Educación y Cultura han de andar juntas en la formación de valores
La plena realización del derecho a la educación y a la cultura de los ciudadanos distingue a la Isla, en ella se reconoce a la sociedad como una gran escuela, manifiesta el carácter democrático y popular de la educación cubana, que no sólo se extiende a las diferentes zonas y regiones del país y a todas las capas de la población, sino también en el hecho trascendente de que el pueblo participa en la realización y control de la educación y en la garantía de su desarrollo exitoso.
La acción y apoyo de todas las organizaciones e instituciones sociales y no gubernamentales en la labor educativa, es una condición básica de la estrategia para garantizar los niveles alcanzados y elevar la calidad de la educación como una constante a lo largo del desarrollo. Paralelamente se trabaja en la consolidación de la formación de valores como garantía de preservar lo alcanzado en ese empeño está inmersa toda la sociedad.
Nuestro país es gran consumidor de los programas de la radio y la televisión cubana por ello la programación incluye en las propuestas ya sean de corte meramente informativo o variada la difusión de los mejores valores de la tradición cultural cubana como muestra de los esfuerzos de los organismos e instituciones del país encaminados a ofrecer opciones atractivas a la altura de las necesidades de la familia cubana, haciendo uso de la creatividad y fomentando la recreación sana a través del disfrute de la música y del encuentro con nuestra historia y nuestras mejores tradiciones artísticas.
Hay que continuar perfeccionando la calidad del producto artístico que se presenta pero todos coincidimos en la esencia humanista, lo instructivo- educativo y formador. La defensa de legítimos valores culturales sobre el predominio de la banalidad. Nuestra cultura deja a un lado la propaganda al consumismo y las propuestas de las productoras extranjeras empeñadas en la inequidad, la ostentación y la manipulación de la información a favor del establecimiento del poder por la fuerza.

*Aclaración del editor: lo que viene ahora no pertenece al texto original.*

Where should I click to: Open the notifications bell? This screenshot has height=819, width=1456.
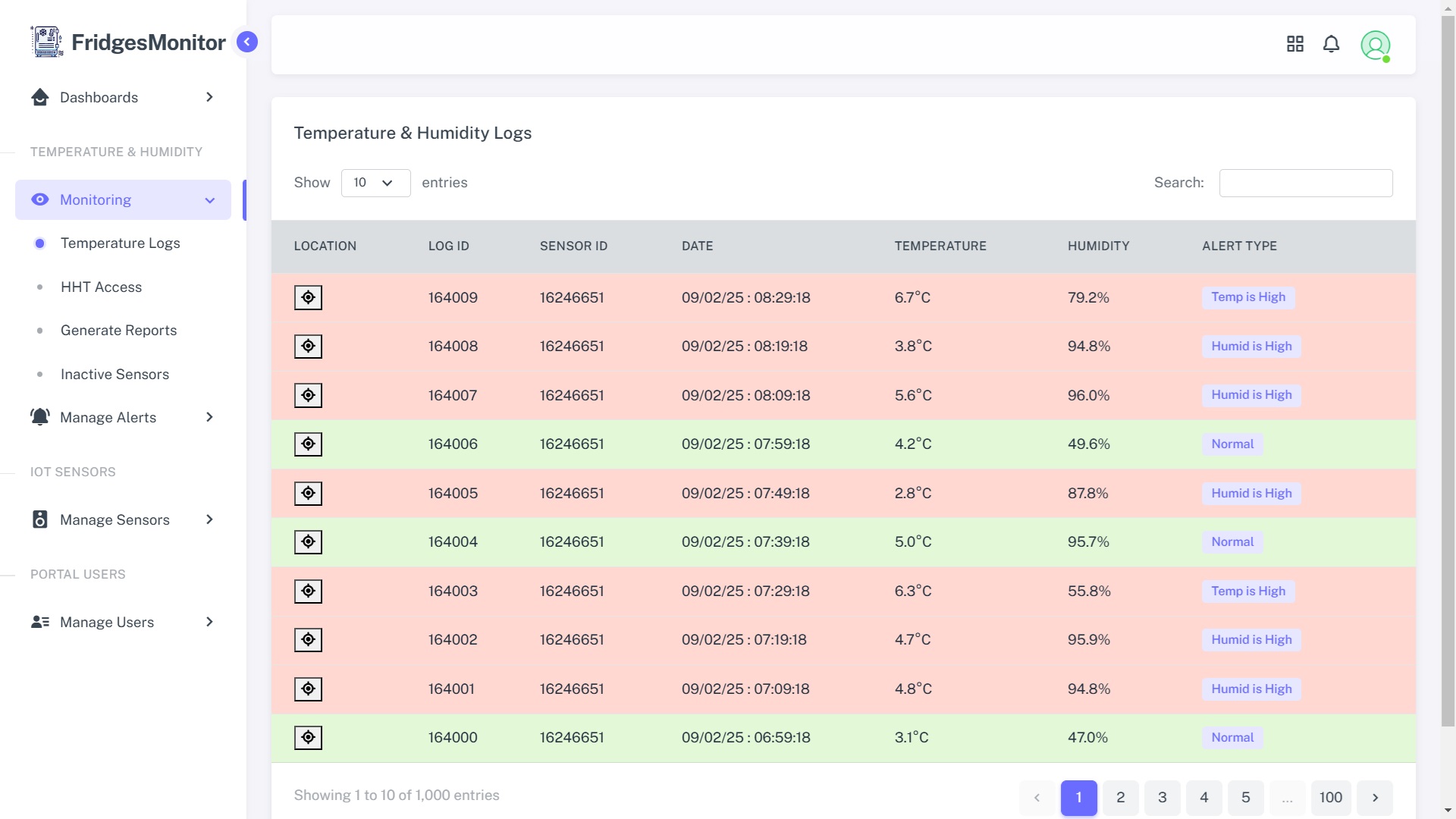(1331, 44)
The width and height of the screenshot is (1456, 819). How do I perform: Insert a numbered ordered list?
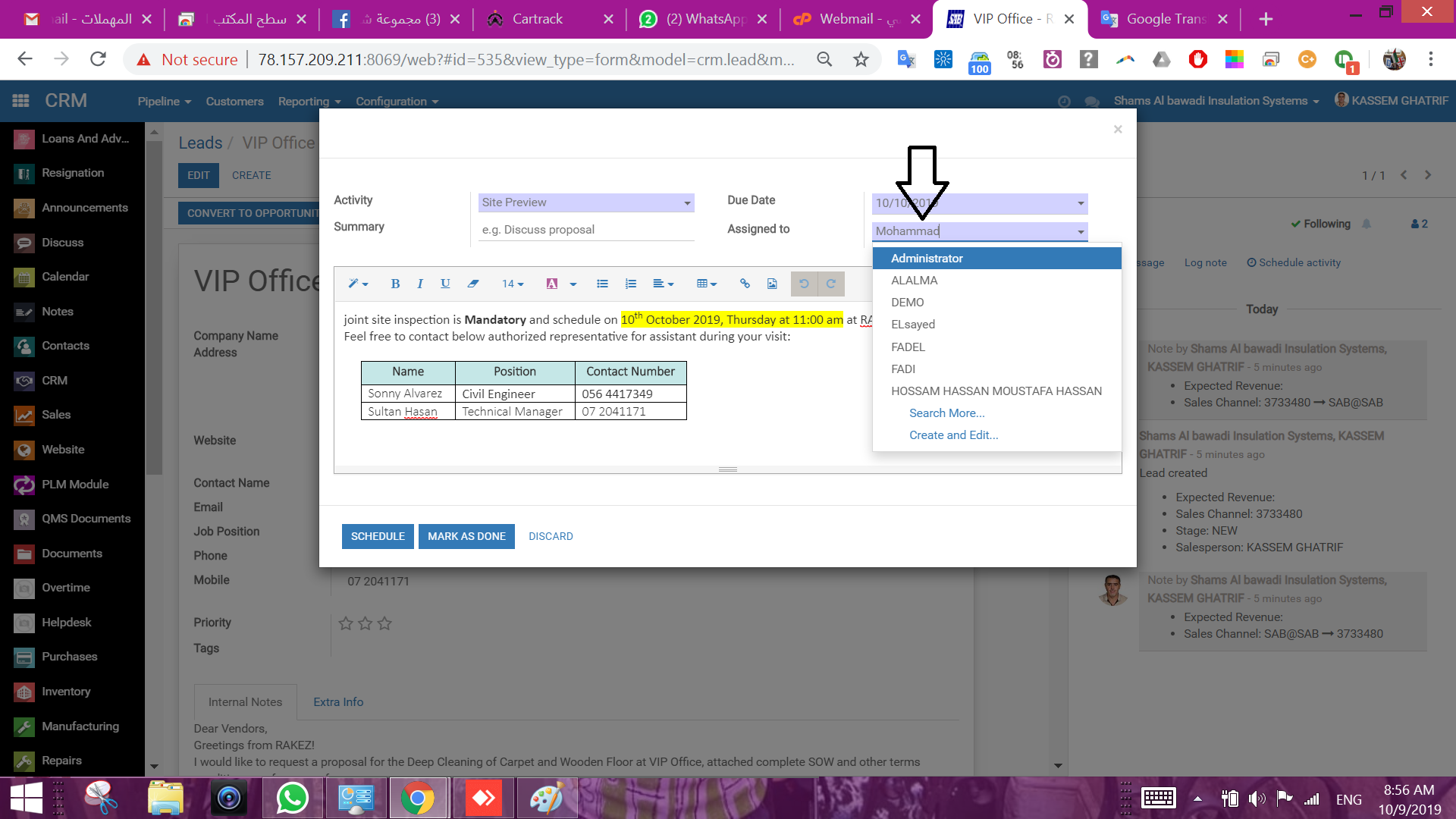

La cultura crea valores, que se expresan en objetos materiales, en conductas y concepciones que sirven de base a la cohesión de grupos y colectivos sociales en diversos niveles y se apoya en la creatividad humana. Entender la cultura y los valores como creaciones humanas y la educación como proceso de interiorización por el ser humano de la cultura y los valores acumulados a través de la historia, tiene honda significación no solo para los educadores, sino para la sociedad en su conjunto.
Los mensajes van permeados de intención educativa con vivencias, el reflejo del diario batallar del pueblo; los artistas plásticos vinculan su obra al reflejo de esas problemáticas, la creación de murales, de talleres de creación con libre acceso se proyecta en el trabajo comunitario de ahí la multiplicación de ideas como las colmenitas en las diferentes localidades, en ellas los niños y niñas son protagonistas de sus propias historias, trabajan textos de la literatura cubana y universal y en todas se resaltan valores como la solidaridad, el amor al trabajo, a la patria, el respeto por nuestros mártires y héroes, la responsabilidad, la disciplina, el compañerismo. Además se contribuye a la difusión del pensamiento de José Martí y de la tradición ética y humanista del pensamiento político cubano pensados como cimiento para la defensa de la identidad y la soberanía nacional.
La juventud cubana transita junto a la Revolución en los diferentes frentes, en el estudio se le garantiza la preparación en la ciencia, la salud, y en la gran gama de profesiones como hombres y mujeres continuadores del futuro. La Federación Estudiantil Universitaria, la Unión de Jóvenes Comunistas, la Asociación Hermanos Saíz, entre otras agrupan a la vanguardia de los jóvenes, a los escritores y artistas cubanos, a través de diferentes vías se logra llegar a todo el universo juvenil en un mismo propósito el respeto a la diversidad a través de la unidad es extraordinario el alcance a favor de la Revolución Cubana.
Los jóvenes en Cuba ratifican en cada momento el compromiso de garantizar la continuidad y el perfeccionamiento de nuestro socialismo sin manipulación. En los rostros juveniles, en las canciones, en las coreografías, en las manos arriba, en las palmadas y los más disímiles gestos de entusiasmo se aprecia en cada actividad a una juventud que, desde el arte y la cultura, apuesta por la continuidad del proceso revolucionario. Los métodos de guerra cultural que ensayan contra nuestro país fracasarán porque no cuentan con el apoyo popular.